Militant’s Alan Woods [now, like Ted Grant, in Socialist Appeal] argued that the opposition to the Russians were “’dark masses’, sunk in the gloom of barbarism... The task of dragging the Afghan countryside out of the slough of primeval backward and into the 20th century would be formidable, even with the correct leadership... the Russian bureaucracy and their Afghan supporters are, in effect, carrying out the tasks of the bourgeois democratic revolution.” (Militant, July 1980).

For Woods views of the Afghan people – or “dark masses” – were more-or-less irrelevant. They were the subjects of history.

Our tendency, despite – at that time – holding to the “deformed and degenerated workers’ states” theory had always defended the rights of workers to fight and organise, of dissidents to speak out in the Stalinist states, and of oppressed peoples to fight for national freedom against Stalinism. We asked: “Why should it not be what the majority of the peoples of Afghanistan want that occurs? Why can't this area wait until the majority of its population decides to fight for social change.” In other words: backward peoples should have the right to self-determination too! People have the right not to be forcibly “dragged out of backwardness”.

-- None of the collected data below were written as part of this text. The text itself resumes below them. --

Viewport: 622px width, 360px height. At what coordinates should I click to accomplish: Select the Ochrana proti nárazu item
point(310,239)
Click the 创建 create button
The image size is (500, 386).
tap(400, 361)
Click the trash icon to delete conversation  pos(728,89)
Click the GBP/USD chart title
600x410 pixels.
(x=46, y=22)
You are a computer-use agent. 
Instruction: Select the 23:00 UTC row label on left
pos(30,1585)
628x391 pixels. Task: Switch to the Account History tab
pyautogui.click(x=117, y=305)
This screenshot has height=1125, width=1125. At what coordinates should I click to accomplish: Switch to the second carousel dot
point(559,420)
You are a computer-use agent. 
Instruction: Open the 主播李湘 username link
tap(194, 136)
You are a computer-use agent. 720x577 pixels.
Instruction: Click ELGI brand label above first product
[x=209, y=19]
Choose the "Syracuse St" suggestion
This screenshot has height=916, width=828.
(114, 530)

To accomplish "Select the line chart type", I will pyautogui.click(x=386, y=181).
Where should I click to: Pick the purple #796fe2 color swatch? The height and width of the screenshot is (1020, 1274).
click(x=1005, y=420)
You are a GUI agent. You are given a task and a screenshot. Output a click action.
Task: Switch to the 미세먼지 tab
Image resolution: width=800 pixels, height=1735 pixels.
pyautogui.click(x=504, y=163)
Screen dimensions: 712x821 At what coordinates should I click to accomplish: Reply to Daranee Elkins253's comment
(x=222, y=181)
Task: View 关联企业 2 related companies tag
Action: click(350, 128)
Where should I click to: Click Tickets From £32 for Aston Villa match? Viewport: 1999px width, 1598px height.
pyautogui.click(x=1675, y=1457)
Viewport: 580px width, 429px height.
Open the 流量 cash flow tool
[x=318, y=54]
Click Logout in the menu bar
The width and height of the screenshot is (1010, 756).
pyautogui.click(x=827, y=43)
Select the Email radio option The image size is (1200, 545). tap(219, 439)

To the “bloodbath if the Russians leave” argument we replied: “if the Russians stay there will be (and is) a bloodbath.” And truth is that in the period of Russian occupation, from Xmas 1979 to Gorbachev's tired, final withdrawal in 1989, the Russian war devastated the country without ever coming close to quashing the resistance. Military experts calculated that complete conquest would have required up to three times the 100,000 of troops that the USSR had committed.

Nevertheless, their brutal imperialist war of conquest against the Afghans left one million dead, 5 million refugees in neighbouring countries, and half the villages destroyed. They had used exactly the same ‘pacification’ techniques as the Americans employed ten years before in Vietnam, Cambodia and Laos – napalm , indiscriminate bombing of civilian populations, crop burning, terror. Afghanistan was the USSR’s Vietnam.

And just as the Americans bombing and pulverisation of eastern Cambodia had directly led to the destruction of many of the existing structures of society, to militarisation and to chaos, and to the rise of the ultra-nationalist, racist, genocidal brand of Stalinism/Maoism, the Khmer Rouge, the Russian war bolstered and strengthened the most extreme, no-compromise wing of the fundamentalists.

The Khmer Rouge were a rabid creation of the US, albeit a monster with roots in the local nationalist and in Stalinist traditions. The Taliban regime is a product of the Russian-made mayhem of the 1980s, but they too are shaped by the Afghan past and the global rise of Muslim fundamentalism.

As Gorbachev's army left Afghanistan the power of the Soviet ruling class, its hold on Eastern Europe, its standing in the world had withered and weakened. The Russians left their Afghan friends to face the consequences.

Our paper, Socialist Organiser, Workers Action’s successor, commented on the situation: “When the overwhelming majority of the people of Afghanistan fought to drive out the Russians, they were entitled to the support of all socialists.

“Now that the Russians have gone, the question is posed differently. The question now is what attitude we take to a civil war in Afghanistan – a civil war likely to be in large part a war between the cities and the countryside, between the men and women of the towns, with their relatively modern outlook, and the viciously reactionary and medieval forces which have been the main organisers of the Afghan resistance to Russian imperialism. The question has to be posed like that, because no working class exists in Afghanistan strong enough to transform the situation.” (“Afghanistan: defend the cities!”, 22 February 1989.)

The nature of the war had reverted to the period of 1978-9, before the Russian invasion.

The civil war between the regime the Russians had left in place and the fundamentalist militias lasted until 1992 giving way to intra-fundamentalists fighting. The Taliban over-ran the capital in 1996.

Now the Taliban rule over Kabul like an occupying force – the revenge of the countryside over the town, the revenge of the past over a brutal modernity.